Nga Manu Roreka (The Songbirds)


Paul and Gloria were thrilled and privileged to be invited to appear on Maori TV on Anzac Day on the programme Nga Manu Roreka (The Songbirds). The programme featured in the Sunday Star Times below.


Anzac Day Nga Manu RorekaPhoto: Grahame Cox. Evelyn Hutchins, on the piano, with Elizabeth Marvelly, rear left, Gloria Norfolk and Mary Blackwell. On the right Elizabeth Marvelly, Chris Powley, Paul Norfolk & Mary Blackwell. Anzac Day Nga Manu Roreka




Our 'Gracie' still sings for Anzac Day By TIM HUME - Sunday Star Times

IT'S 24 years since Evelyn Hutchins sang before a large audience, but just minutes before recording for a nationwide broadcast, the 96-year-old is cool as a cucumber. "It doesn't worry me, no. I've done it all my life," she says, bursting into song to prove her point.

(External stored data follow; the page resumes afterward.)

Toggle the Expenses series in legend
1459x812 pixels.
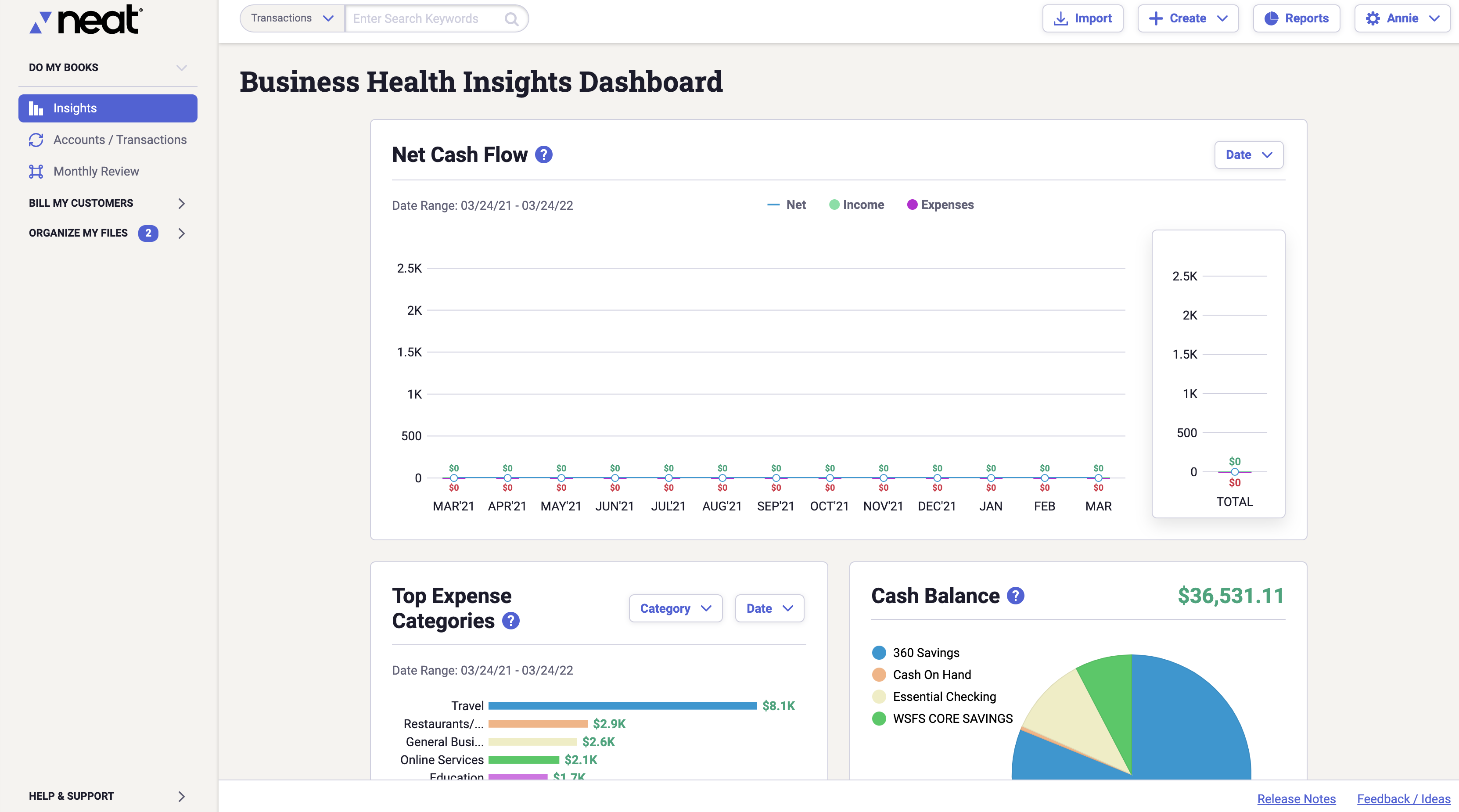940,205
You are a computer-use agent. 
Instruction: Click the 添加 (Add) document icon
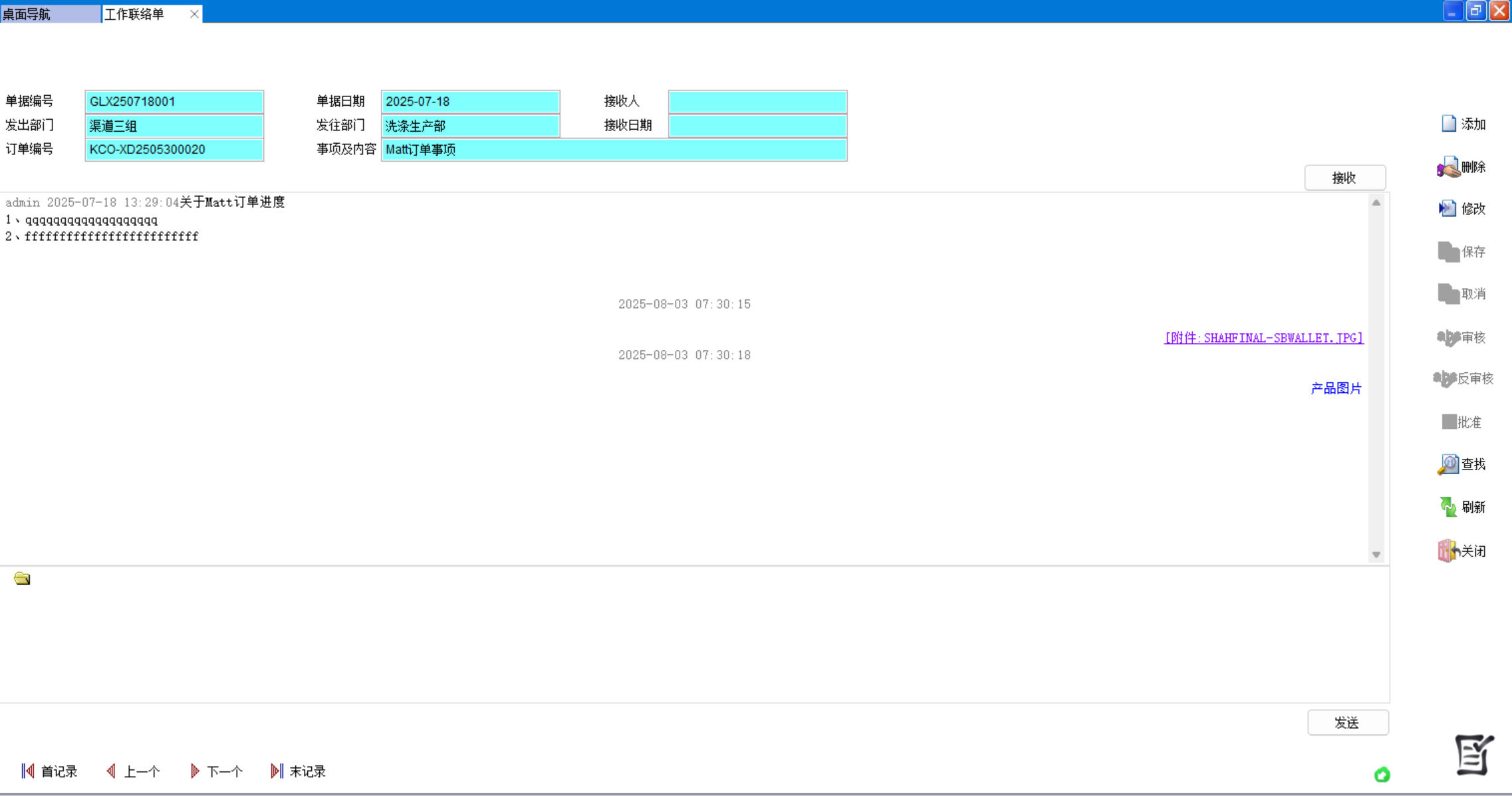[x=1448, y=124]
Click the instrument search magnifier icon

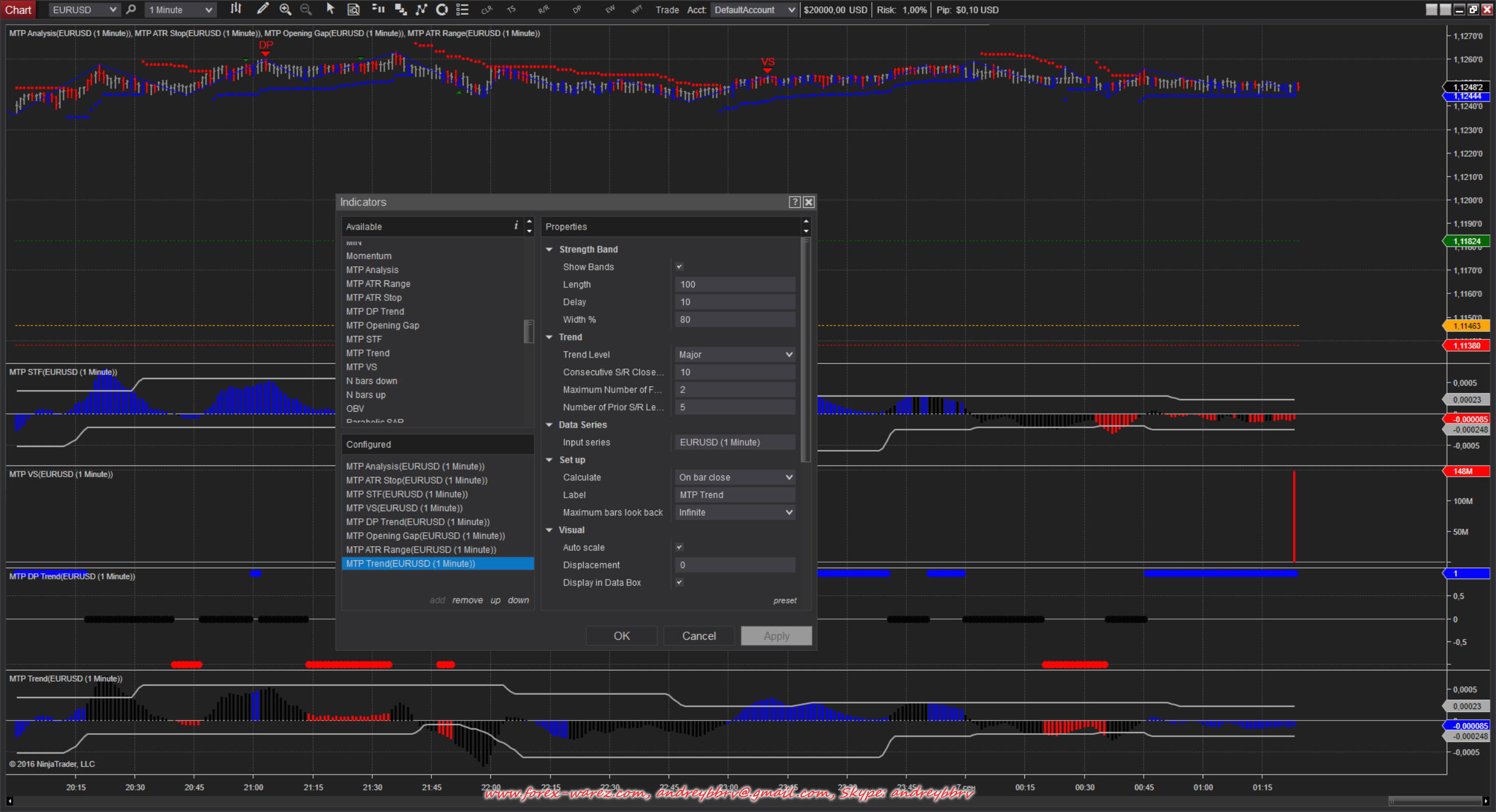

Under her maiden name, Bovett, Hutchins was a big name in the 1940s' music scene, widely known as New Zealand's Gracie Fields. Last week she and friend Mary Blackwell, 94, relived those days when they flew from their Wellington homes to Maori Television's Auckland studios to record a show for the network's Anzac Day programming. Nga Manu Korero (The Songbirds), will feature the Wellington singers gathering around the piano with Aucklander Brian Schofield, 88, and youngsters Elizabeth Marvelly and Chris Powley, for a performance of wartime standards. Hutchins began her musical career in Wanaka, accompanying her mother who was a pianist in a silent movie theatre. She wanted to be an opera singer, but her career took a turn when the tastes of wartime audiences turned to lighter fare. Music was an important morale booster during the grim war years. She performed at concerts around the country - entertaining on bases, hospitals, from the back of a truck in Dunedin's Octagon - and even sang to the soldiers on her bus during her day job as a driver for the Women's Auxiliary Air Force. "They seemed to remember me because I would sing to them while I drove," she says. "A lot of them were airmen pilots and they didn't come back. They were just young lads." Among them was her fiance, killed in a 1943 bombing raid over Germany. Hutchins says the secret to her longevity isn't in her diet: "Lots of chocolate, full cream milk, butter, sugar, you name it. I live on steak." She credits her long life to her genes, although she stresses they are "not all that good". "I'm a little bit deaf. I've got a hearing aid but I'm like Selwyn Toogood, it's usually in the bag." She is modest about her singing abilities these days. "You shouldn't sing solo after you're 60 years of age, because your voice isn't the same. I want people to remember me as I was." But she still rates her driving skills. "I've got a boy racer car - a Nissan Skyline, six-cylinder. I don't like little bumblebees."